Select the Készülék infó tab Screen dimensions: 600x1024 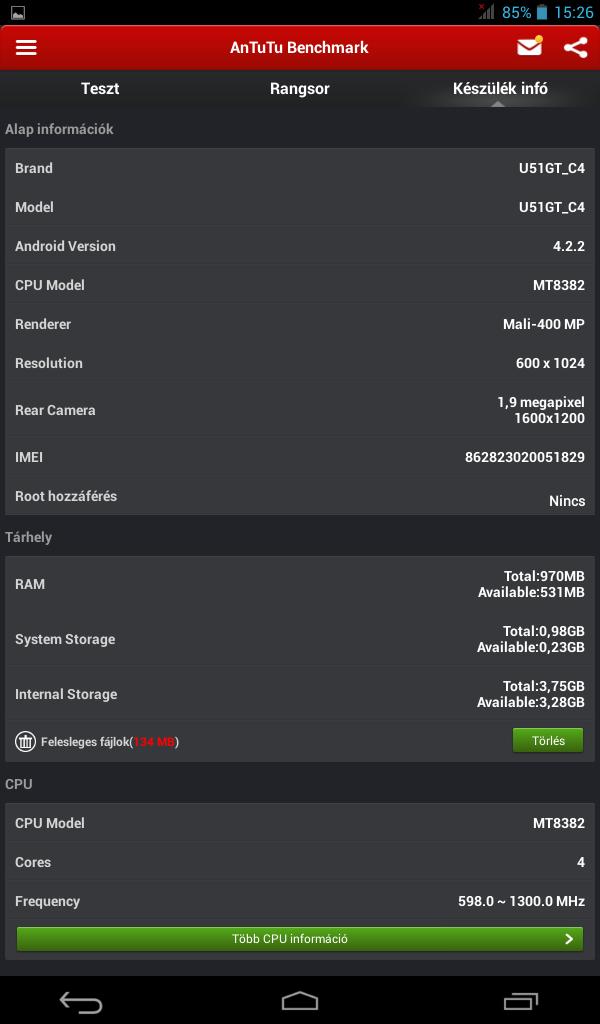[500, 89]
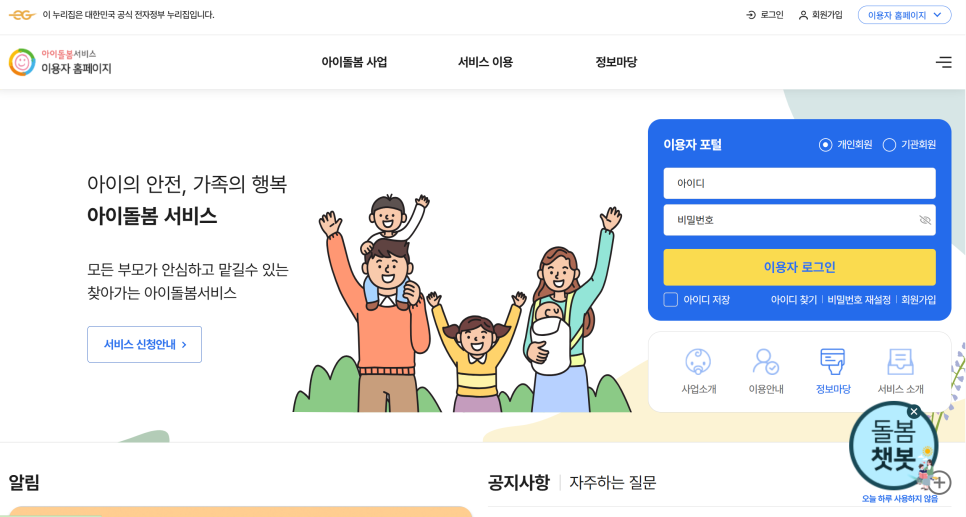Click the 정보마당 quick-link icon
The width and height of the screenshot is (966, 517).
832,361
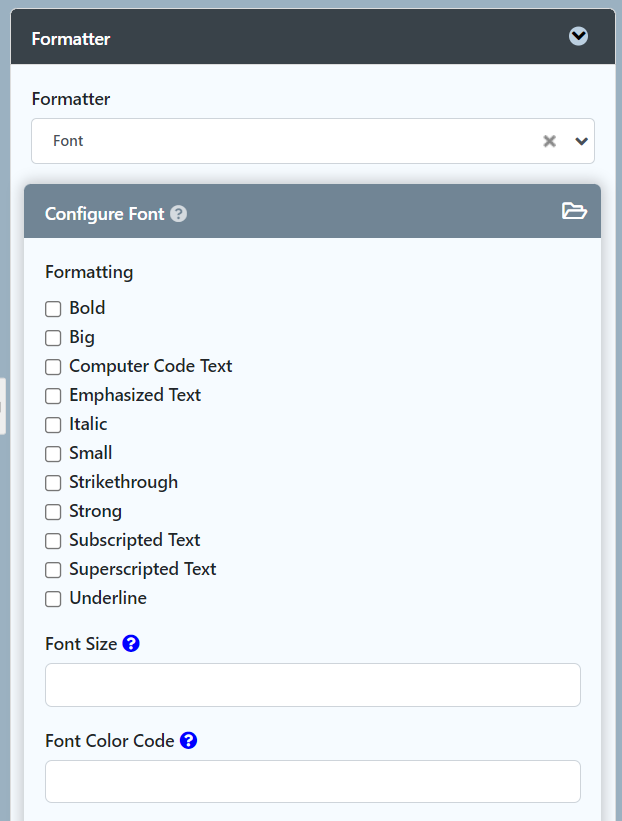Select the Subscripted Text checkbox
Screen dimensions: 622x821
(53, 541)
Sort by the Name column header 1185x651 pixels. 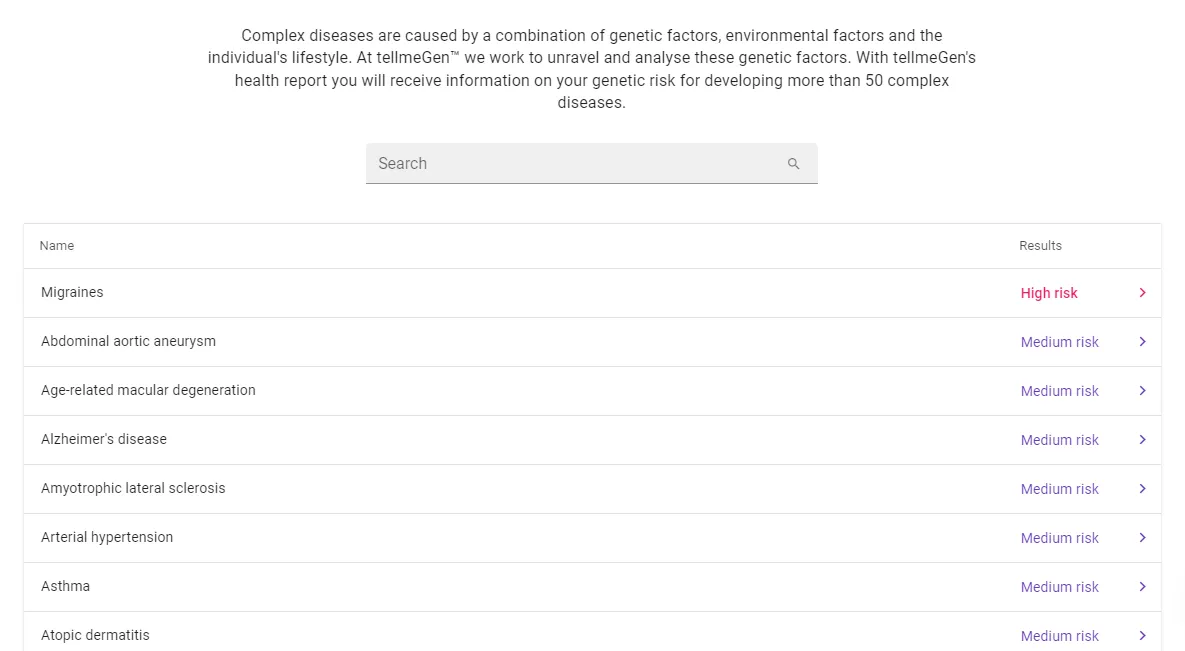[x=57, y=246]
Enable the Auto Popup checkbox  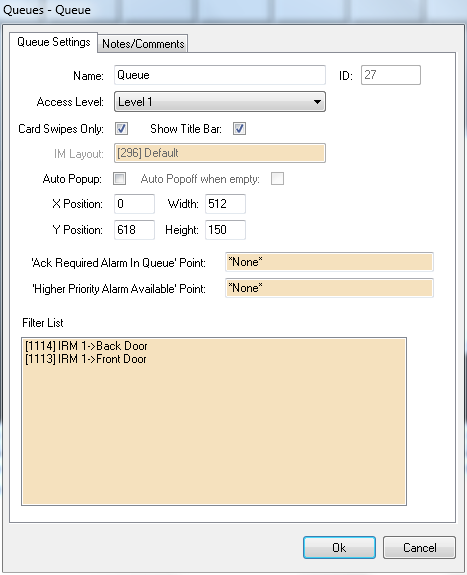coord(120,179)
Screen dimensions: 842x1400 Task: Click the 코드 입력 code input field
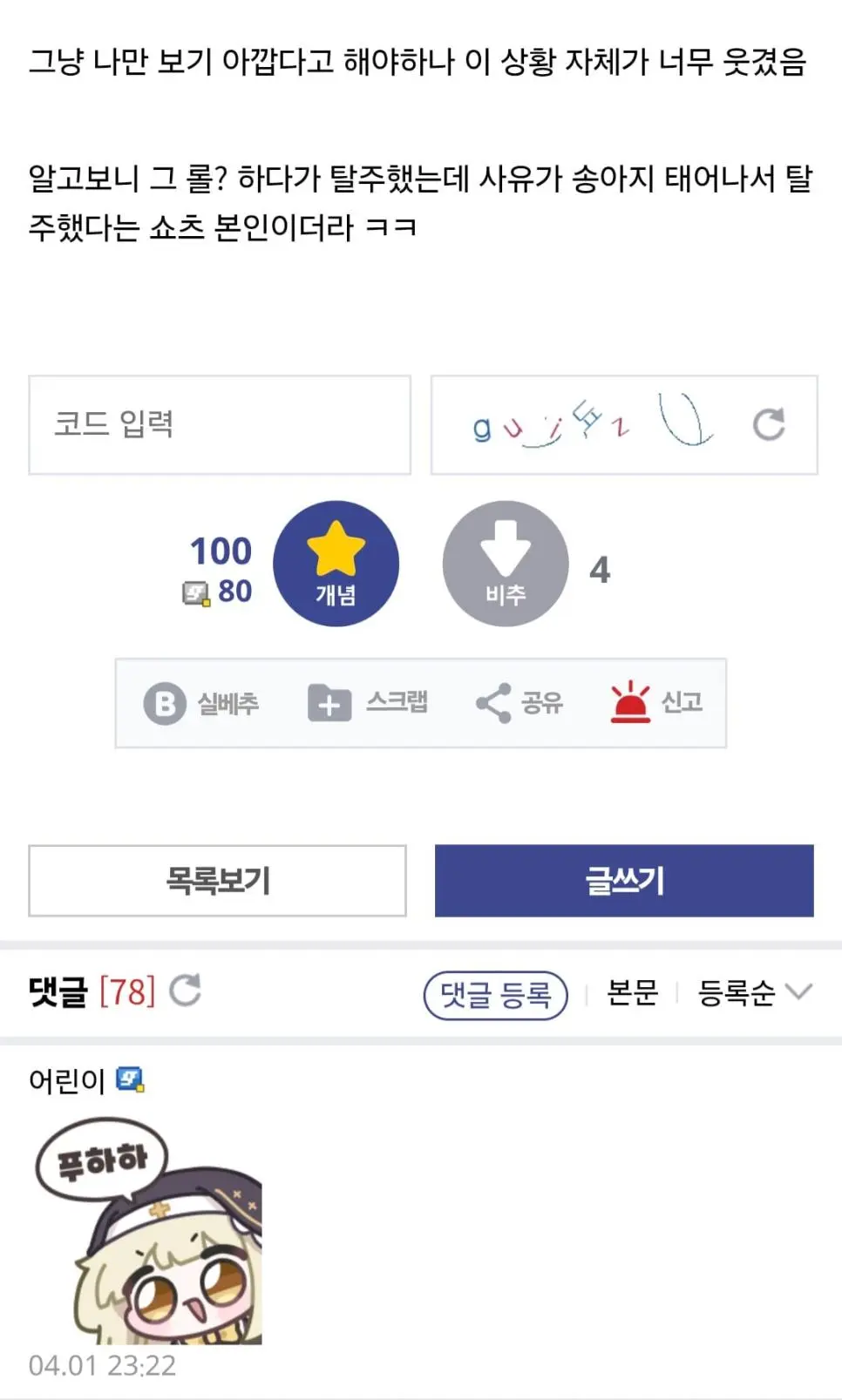tap(218, 425)
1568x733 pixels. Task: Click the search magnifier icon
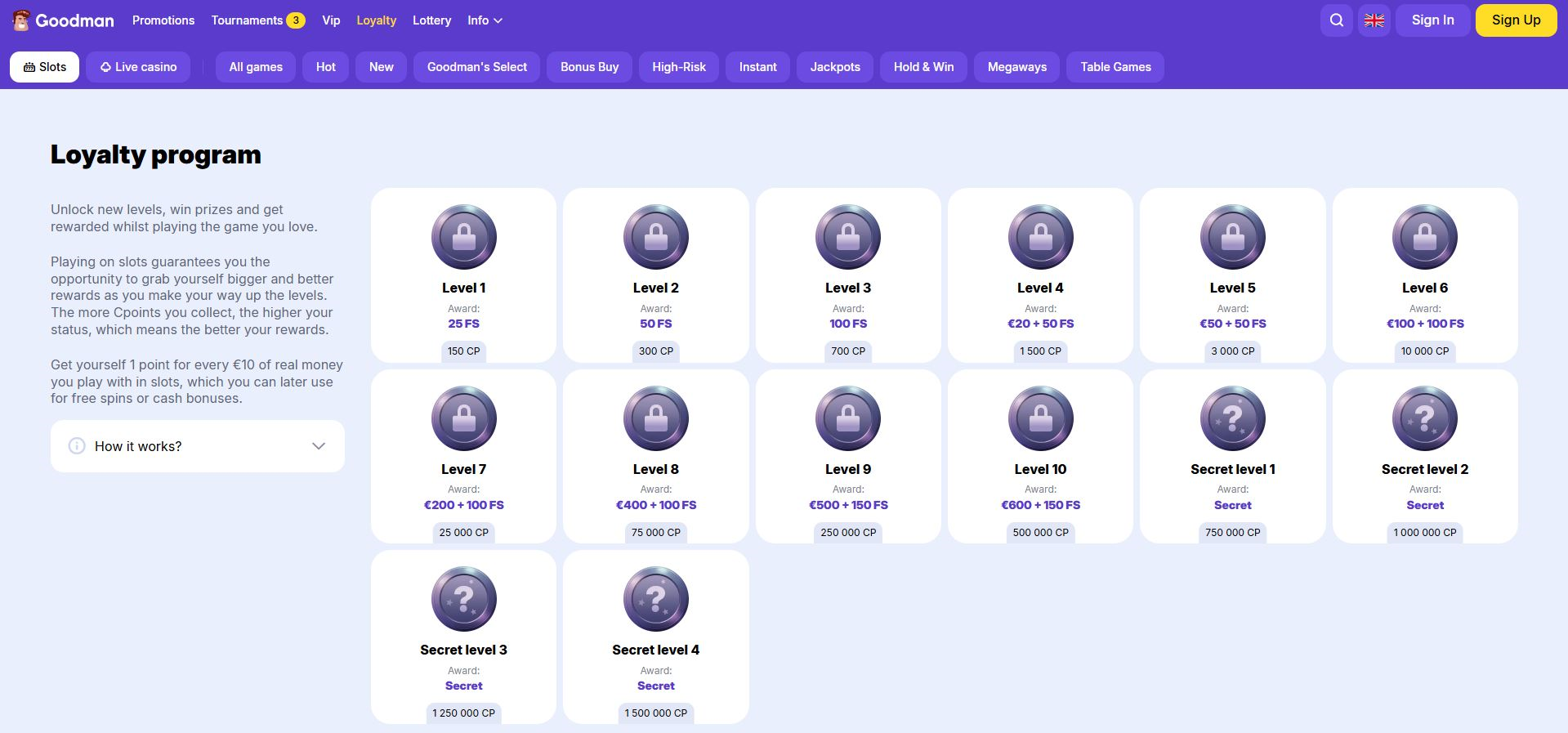pyautogui.click(x=1336, y=20)
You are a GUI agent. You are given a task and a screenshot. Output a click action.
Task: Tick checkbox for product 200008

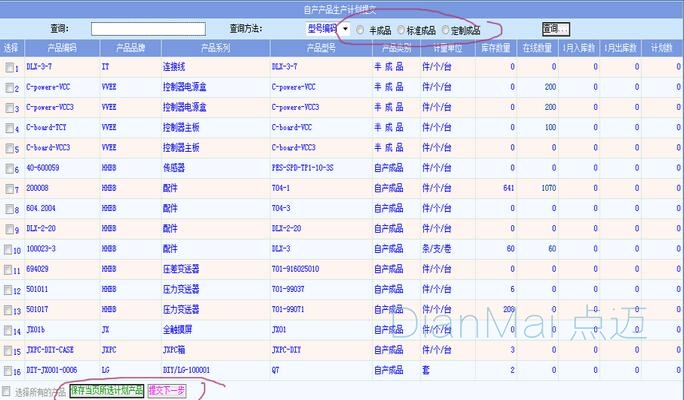tap(10, 188)
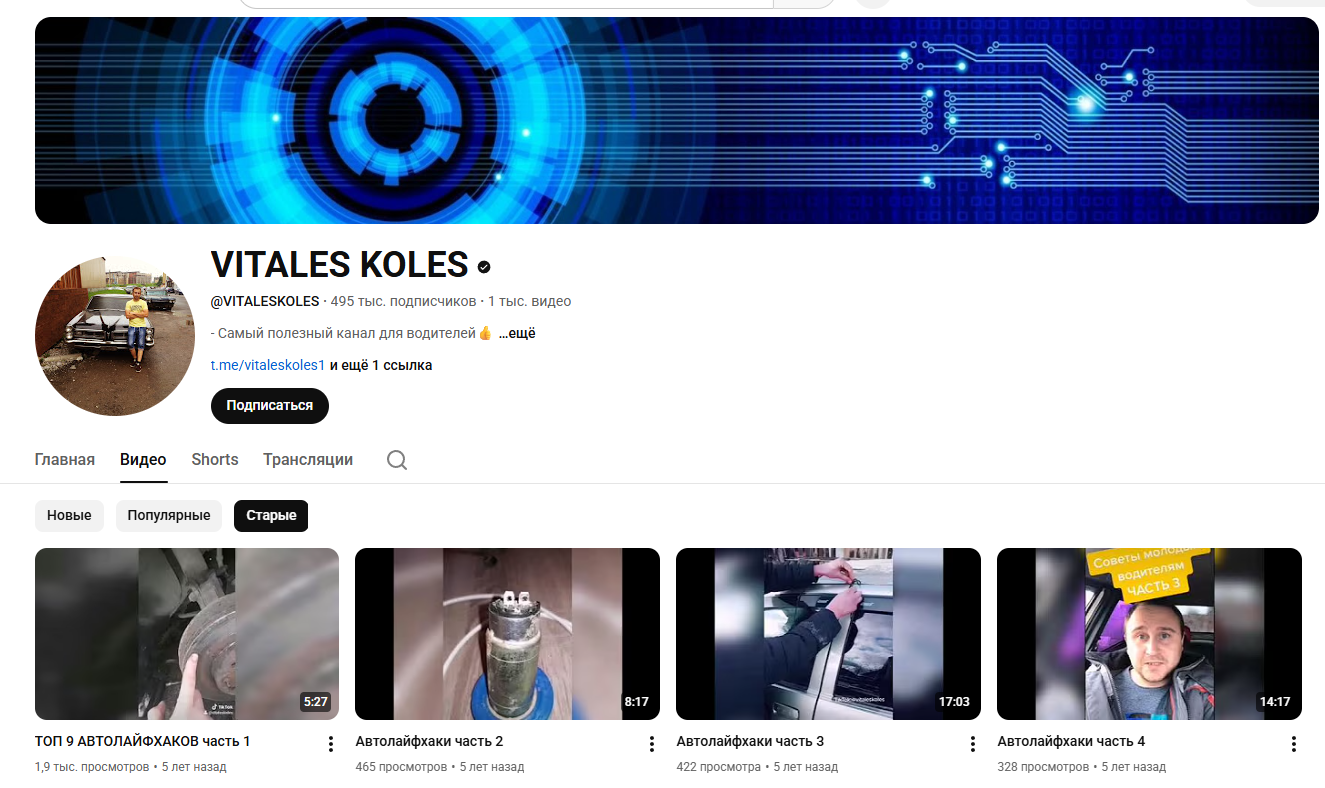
○ ○ ○
Work item - The lines to copy begin with the one containing "You are a GUI" and end with the last line of the entries above; copy them exactly, minus the pictures.

Response box -
You are a GUI agent. You are given a task and a screenshot. Output a click action.
Task: Tick checkbox for product 200008

tap(10, 188)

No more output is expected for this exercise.